The move has left the BoE announcing, “The outlook for the economy remains unusually uncertain.”
The announcement continued that the outlook “depends on the evolution of the pandemic and measures taken to protect public health, as well as the nature of, and transition to, the new trading arrangements between the European Union and the United Kingdom” following the UK’s departure from the EU.
Furthermore, the outlook “also depends on the responses of households, businesses and financial markets to these developments”.
In a conference call to the country’s reporters, Andrew Bailey – governor of BoE – confirmed that the move was a reaction to the ‘extraordinary’ crisis that continues to wreak havoc across the world.

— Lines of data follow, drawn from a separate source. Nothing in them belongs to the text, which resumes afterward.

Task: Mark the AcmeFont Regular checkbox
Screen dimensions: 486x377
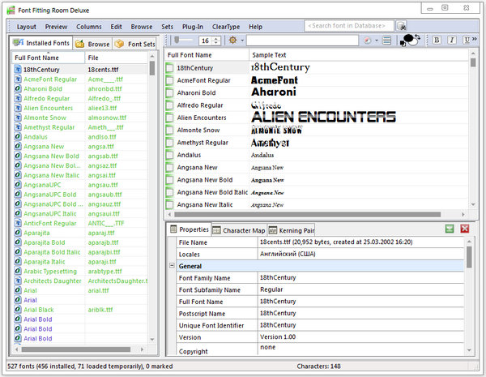Action: (170, 81)
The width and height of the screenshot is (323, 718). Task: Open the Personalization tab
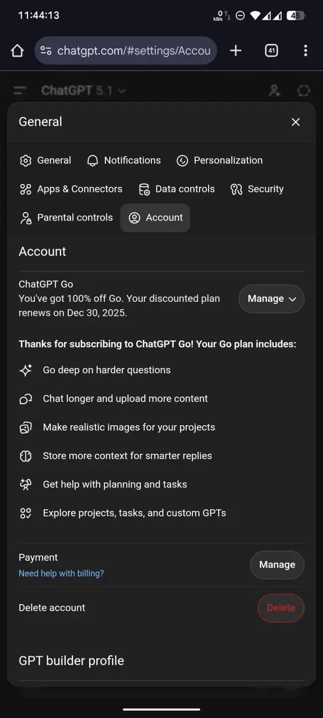219,160
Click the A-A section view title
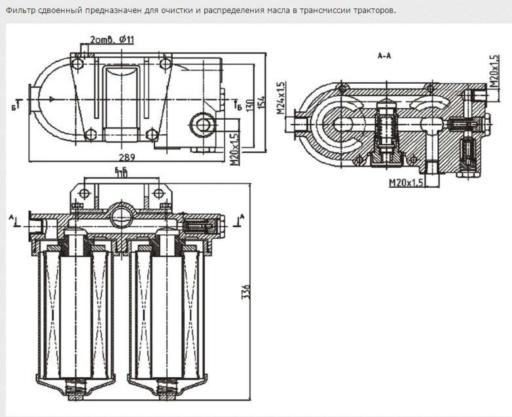 click(384, 56)
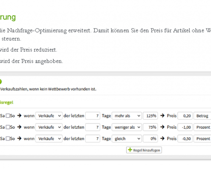Open the 'gleich' comparison dropdown
The height and width of the screenshot is (170, 211).
[x=127, y=139]
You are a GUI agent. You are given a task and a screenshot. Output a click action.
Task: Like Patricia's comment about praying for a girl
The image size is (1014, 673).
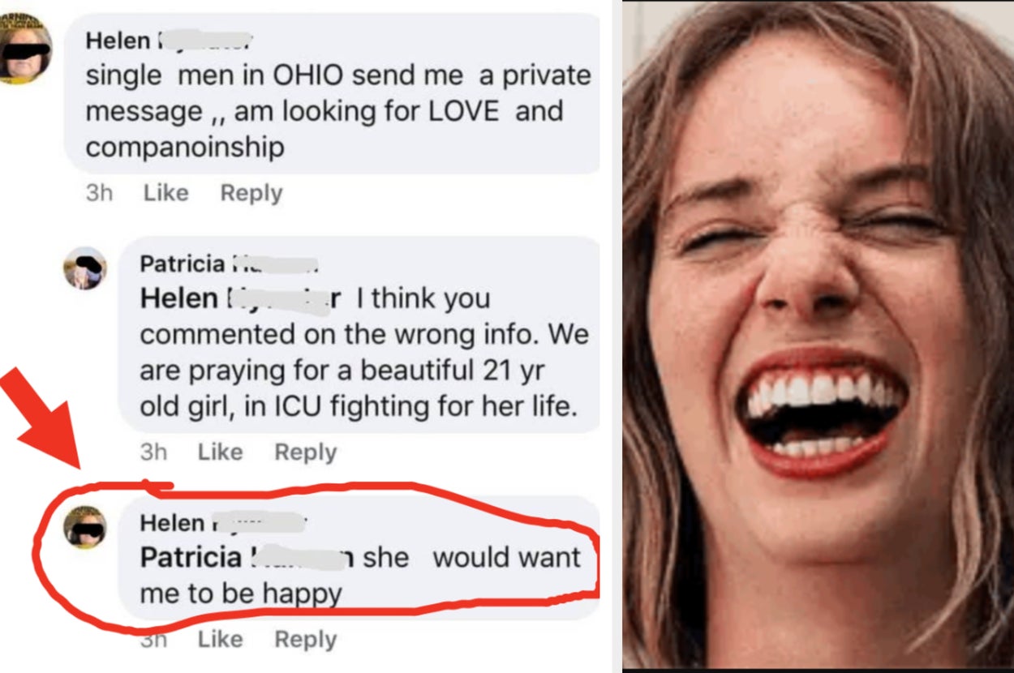click(x=220, y=452)
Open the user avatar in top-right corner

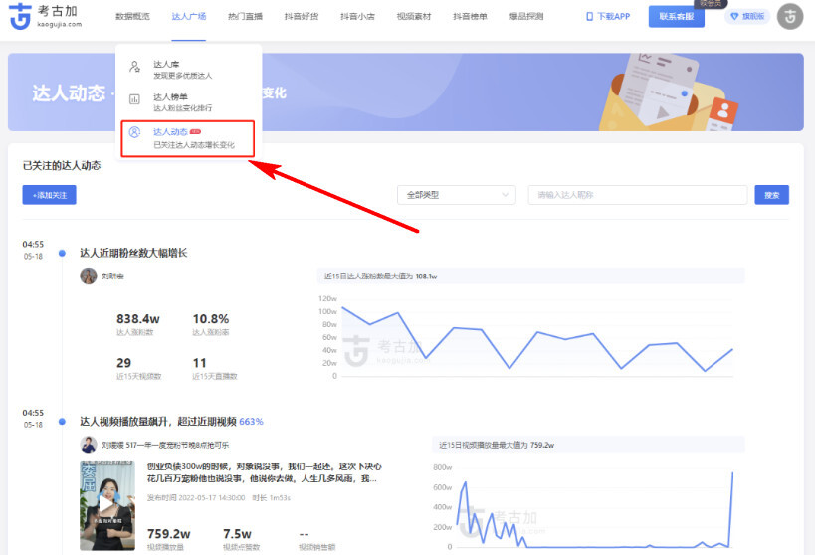tap(789, 17)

The bank has now released £450 billion ($591 billion) of fresh quantitative easing (QE) throughout the pandemic and is on top of the hundreds of billions of pounds that they have already released over the last ten years thanks to several reasons including a global financial crisis as well as Brexit.
The QE will see the BoE acquire assets including corporate bonds as well as government bonds in an attempt to increase investment and lending, which in turn should stimulate activity in the economy, helping those that need it the most.